Anslee, 23, from Dacula, Georgia is next. Tyra first hears Anslee's hometown as "Dickula," and "jokes" that Ms. J. got excited. As if a penisloaf isn't enough, now we have to worry about a penis vampire? Anslee is recently married and has a two and a half year old to boot. She says she's a 23-year-old mom and she's still got it. Anslee makes like she's a monster in front of the camera. It's kind of true, and not in a good way. She tells us that if you can't strut your stuff and show people who you are, you're good for nothing.
Oh! And then it's 19-year old piercing victim Danielle. Jay asks how he'd do a cosmetic ad with her, and she responds by pushing her nose ring deeper into her nostrils. Stay classy! Danielle says that a lot of people look at her funny, but she's not going to stab them. Lies. Tyra tells Danielle that she's quite classically beautiful, but with holes and piercings and tattoos. Danielle says that she can do classic, edgy, or modern, because she's versatile. Frankly, I'm just glad she's there and can get a few nutritious meals.
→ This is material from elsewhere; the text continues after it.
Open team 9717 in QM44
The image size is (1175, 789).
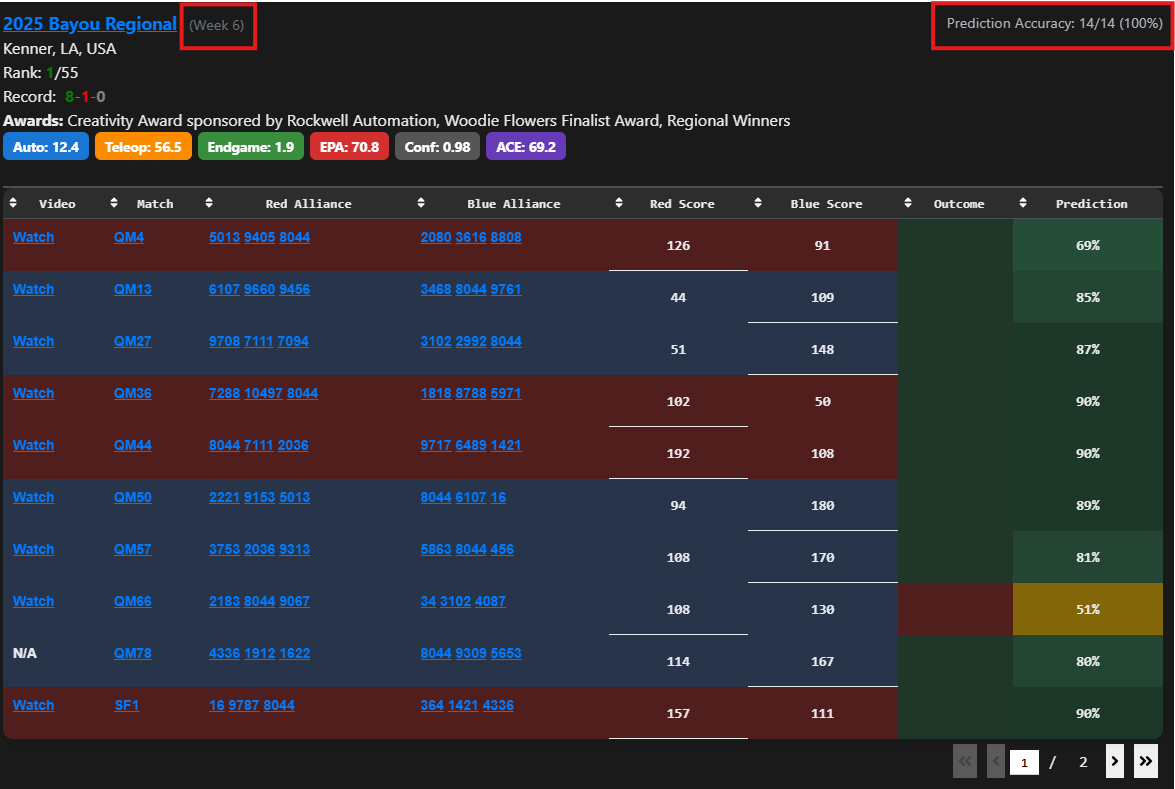tap(436, 446)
She is why school breakfast programs were invented!
Speaking of food, the girls have lunch and Jeanna also wants to have a lesbian love affair with Naduah! While the rest of the girls get to know each other, Danielle and Hallie sat off at a table by themselves. Now, that's a weird twosome. Hallie tells Danielle that "we Southern girls" are classy enough to know that it's not kosher to go sing and dance and shake their asses. Um, she's talking to a girl wearing a purple leopard print fleece with two points of metal sticking out of her lower lip. Hallie thinks that a ton of the other girls don't deserve to be there, and tries to engage Danielle in judgmental shit talking about the others. Poor Danielle. This is her first time out of the trailer park and as such she's really intimidated by this crowd of beauties who are constantly acting zany and ripping off their wigs. She's clearly latching on to anyone who offers a quasi-kind word. And Hallie just wants a toady. Still, I might watch the two of them in a road buddy movie.
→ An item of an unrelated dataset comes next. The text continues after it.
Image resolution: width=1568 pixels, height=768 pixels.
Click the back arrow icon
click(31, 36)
The girls meet up with the Jays, which means that the first cut is coming. Twelve girls are going to have their friend requests rejected. Each girl has a touch panel with their photo and a button that says "status." Twenty of them will have their friendship status "pending," and the others will be declined. The girls have at it, and many of our favorites make it to the next phase. Squealing and screaming abounds. Out of the melee we learn that Nida is the first victim of Tyra's selective friend policy. It's too bad -- she's so pretty! A bunch of others who didn't even get the formality of a televised interview in front of the judges are axed, and so is Danielle. She hyperventilates, and wants to have two seconds in front of Tyra to ask what she doesn't like. Well, it's possible that Tyra doesn't like how Danielle falls into a fetal position on the floor and has to have her cooch blurred. I don't know, just a guess.